> _Selection_
══════════

Look also at the examples there.


You have to tell Derivative what to do! More exactly, Derivative doesn't do
anything, it just indicates expressions to be differentiated, the working
horse is D.

Just an idea, you might try something like

slotOn[expr_, slotd_] := 
  With[{slots = Sequence @@ (Slot /@ Range[slotd])}, 
    Function[Evaluate[Replace[expr, s_Symbol :> s[slots], {-1}]]]]

slotOff[expr_] := expr /. Function[body_] :> (body /. x_[Slot[_] ..] :> x)

Derivative[1, 0][slotOn[a b + c d, 2]] // slotOff
   (1,0)      (1,0)      (1,0)      (1,0)
b a      + a b      + d c      + c d

I can't help you with your attempt In[5] etc. since you didn't tell (me nor
Mathematica), what A[1] etc. are (also considered as functions? or
constants?). If you try to follow this idea, of course, you have to refine
that function slotOn; i.e. tell more precisely which symbols are to be
considered as functions (and perhaps, where they do appear in the

The most simple, or better, way however, would be to follow help, and mark
your functions as such from the very beginning, e.g.

f = (# + 1 &);
g = (3# &);
h = Thread[f + g, Function]

Out[26]= (#1 + 1) + 3 #1 &

You may try to go ahead with this for your L, M, LD (and threading Function
where necessary -- it might be a bit tricky!). If I do, assuming A[1], A[2],
etc. were constants, I get

In[49]:= LD[L, M][f[#1, #2] &] // OutputForm
               (0,1) (0,1)                  (1,0) (0,1)
-(B[2] (A[2] (f     )     [#1, #2] + A[1] (f     )     [#1, #2]) + 
                   (0,1) (1,0)
      B[1] (A[2] (f     )     [#1, #2] + 
                (1,0) (1,0)
         A[1] (f     )     [#1, #2])) + 
                 (0,1) (0,1)
   (A[2] (B[2] (f     )     [#1, #2] + 
               (1,0) (0,1)

══════════

> _Dataset section_
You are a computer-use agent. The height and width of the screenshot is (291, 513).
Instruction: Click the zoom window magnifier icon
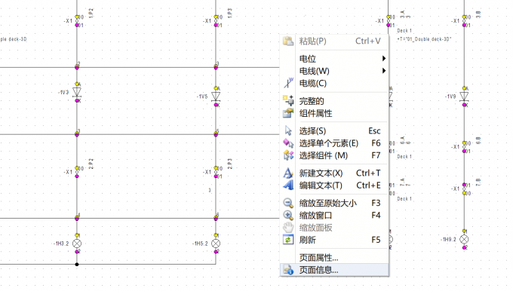point(288,216)
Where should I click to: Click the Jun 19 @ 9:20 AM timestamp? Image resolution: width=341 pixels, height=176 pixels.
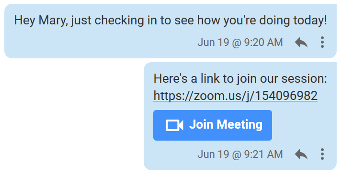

══════════

> _Problems_
• a. Reproduce word for word the passage of the Mathematica post on Derivative that lies between "You have to tell" and "x_[Slot[_] ..] :> x)", inclusive.
• b. Take the Mathematica post about Derivative and D further, picking up right after its final line.

> _Exercise responses_
• a.
You have to tell Derivative what to do! More exactly, Derivative doesn't do
anything, it just indicates expressions to be differentiated, the working
horse is D.

Just an idea, you might try something like

slotOn[expr_, slotd_] := 
  With[{slots = Sequence @@ (Slot /@ Range[slotd])}, 
    Function[Evaluate[Replace[expr, s_Symbol :> s[slots], {-1}]]]]

slotOff[expr_] := expr /. Function[body_] :> (body /. x_[Slot[_] ..] :> x)

• b.
        B[1] (f     )     [#1, #2]) + 
                  (0,1) (1,0)                  (1,0) (1,0)
     A[1] (B[2] (f     )     [#1, #2] + B[1] (f     )     [#1, #2])
     ) &

As Function has the HoldAll Attribute you can't just expand this, you have
to expand the body of the function, e.g. like this

In[50]:= LD[L, M][f[#1, #2] &] /. 
  Function[body_] :> With[{expdb = Expand[body]}, expdb & /; True]

Out[50]= 0 &

The result is the identical zero function (as you might compute by hand).

As with this observation...

In[53]:= Derivative[1, 1][f[#1, #2] &] // OutputForm
  (1,0) (0,1)
(f     )     [#1, #2] &

we see how Mathematica tries to differentiate; if you don't like the result,
you might have to add your rules to bring that back to 

In[56]:= Derivative[1, 1][f][#1, #2] & // OutputForm
f     [#1, #2] &

and other similar forms.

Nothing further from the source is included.